4. Long before this case arose, extensive disclosure of many of the F.B.I. law enforcement records occurred. As part of Director Hoover's program of portraying the invincibility and professionalism of his agents, the Department of Justice broadly disseminated information about the case during the investigation and shortly thereafter. In the 1940's, records were lodged with the National Archives and became available to the public. As plaintiff, without assistance of counsel, brought these disclosures to the Bureau's attention, it progressively released numerous documents previously withheld under its purely mechanized approach to disclosure of any of its law enforcement records.
At the suggestion of Director J. Edgar Hoover, Special Agent-in-Charge R.H. Colvin undertook to write a narrative of the case for the Department's publicity purposes.

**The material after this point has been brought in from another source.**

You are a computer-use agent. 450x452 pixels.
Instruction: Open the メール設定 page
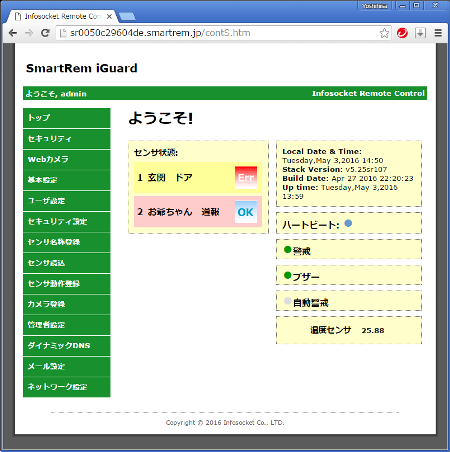67,366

The file indicates several instances in which the Bureau cooperated with journalists seeking to cover the case. Special Agent Colvin broadcast a radio description of the case, including the names of agents, informants and suspects. Statements from the murderer and a corroborating statement from the murderer's brother-in-law were given to the press and published extensively.
It promptly released 131 pages of documents shown to be at the Archives, and its declaration states that when the persons mentioned in documents were the subject of public comment in connection with the murder investigation, their identities and information pertaining to them was released.

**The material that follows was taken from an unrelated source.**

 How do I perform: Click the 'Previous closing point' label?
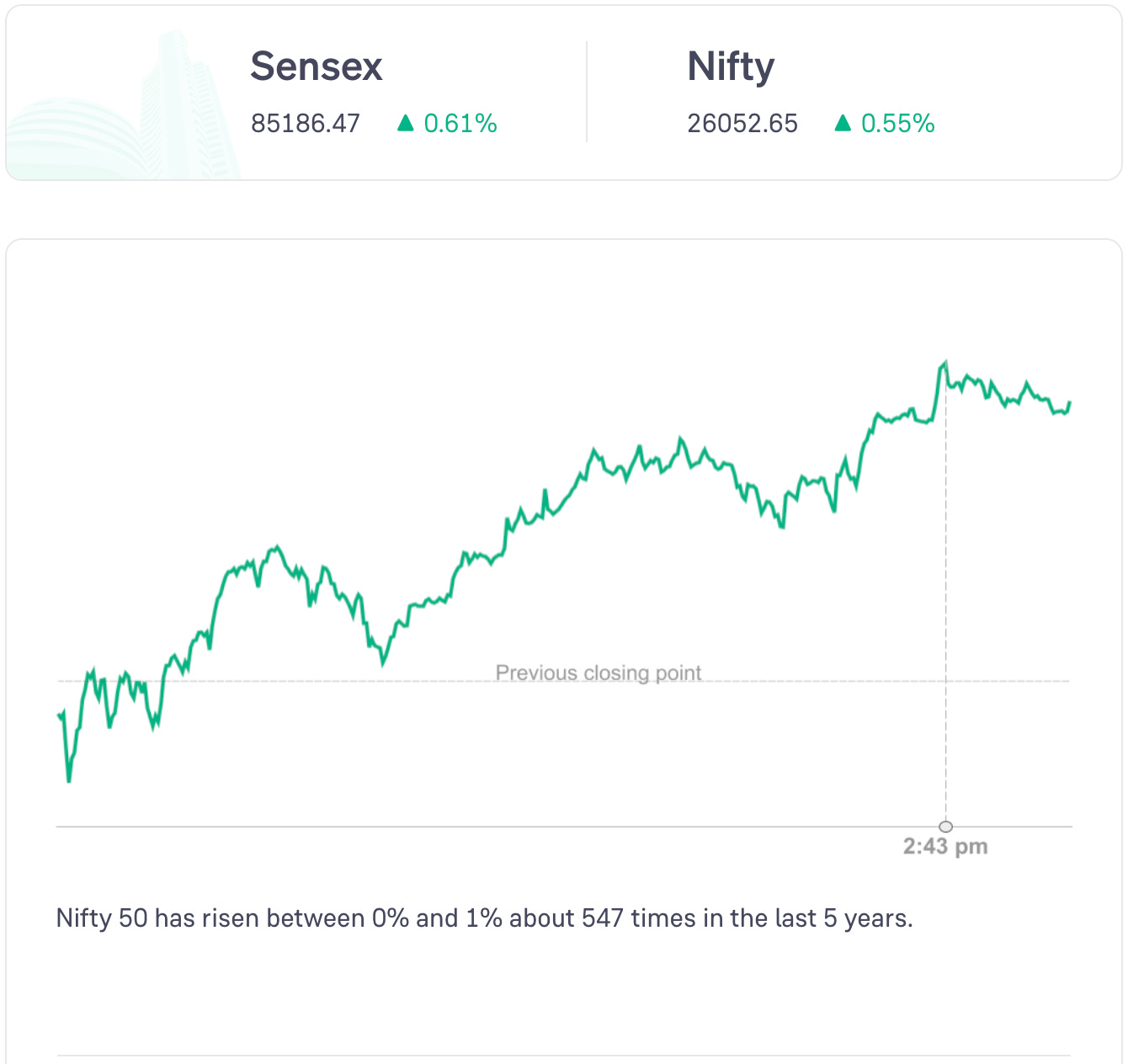[x=598, y=673]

5. It appears that many of the persons interviewed by the government during the investigation have probably died, thus diluting privacy concerns, and in other instances there is no present apparent need to protect identity of sources.
Given the clear public interest in disclosure, the prior official release of information and the substantial passage of time since the well-publicized events, it appears to the Court that the F.B.I. has failed adequately to weigh these factors when asserting a continuing need to protect privacy and sources. Because the Court lacks sufficient information in this regard, a remand is necessary to enable the F.B.I. to particularize its concerns for the (b)(7) exemptions which it finds it still must assert. The F.B.I. has not met its burden of justifying its decision to withhold requested information. NLRB v. Robbins Tire Rubber Co., 437 U.S. 214, 236, 98 S.Ct. 2311, 2324, 57 L.Ed.2d 159 (1977). Privacy interests are remote at best and the public interest in disclosure has not been given sufficient weight. Bast v. U.S. Dept. of Justice, 665 F.2d 1251 (D.C. Cir. 1981); Fund for Constitutional Government v. National Archives, 656 F.2d 856, 862 (D.C. Cir. 1981). Moreover, even confidential "sources" do not have absolute protection, and, here, there is no showing that any guarantees, express or implicit, were given informants over 57 years ago.

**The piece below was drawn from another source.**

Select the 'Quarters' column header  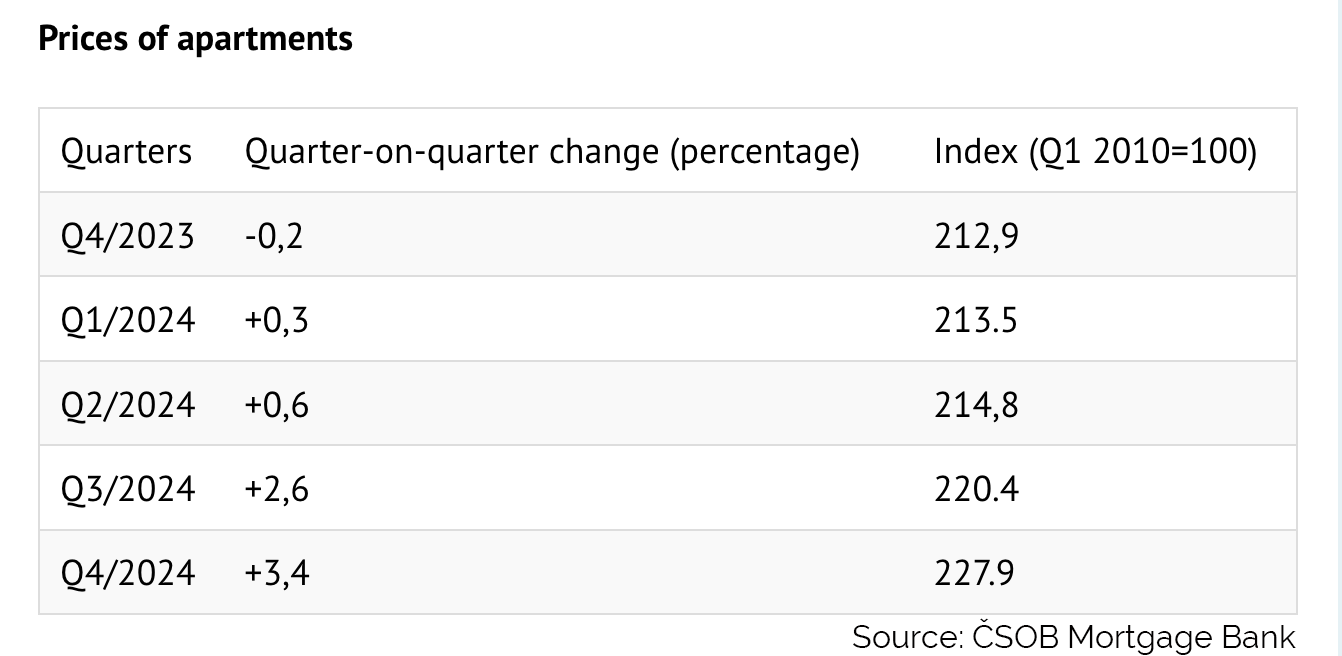[x=126, y=152]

The material still being withheld falls into two broad classifications.
A. Friends, Academic Colleagues and University Officials:
The F.B.I. interviewed several of Ms. Schmerler's friends and academic colleagues, who gave no clues to the murder. These sources gave glowing recommendations as to Ms. Schmerler's character, competence and academic qualifications. One of Henrietta Schmerler's friends told F.B.I. investigators that she did not believe Ms. Schmerler "had any enemies anywhere who would be desirous of causing her trouble," and another reported that she was a "studious girl of exemplary conduct." In the course of the interviews they indicated advice and specific precautions Ms. Schmerler was given prior to her field work on the reservation. Although they gave no leads to the murderer and the material is clearly of public and scientific interest, the F.B.I. has given no reasons, other than at the highest level of abstraction and speculation, for withholding this material. The F.B.I. has not distinguished between these sources, who were close friends and acquaintances of the victim, and suspects, agents, law enforcement officials and others close to the scene of the crime who were mentioned in the records.
Casual reading of newsweeklies reveals that some of the individuals interviewed are dead, while many others are in all probability dead. In fact, Schmerler has named (without accompanying documentation) those persons involved with the case who he believes are dead. The F.B.I. recognizes that death alters the calculus of privacy interests, but it has only released information from dead sources in the limited circumstances where death occurred during the investigation and is recorded in the investigative file. This does not satisfy the disclosure in a matter of this vintage.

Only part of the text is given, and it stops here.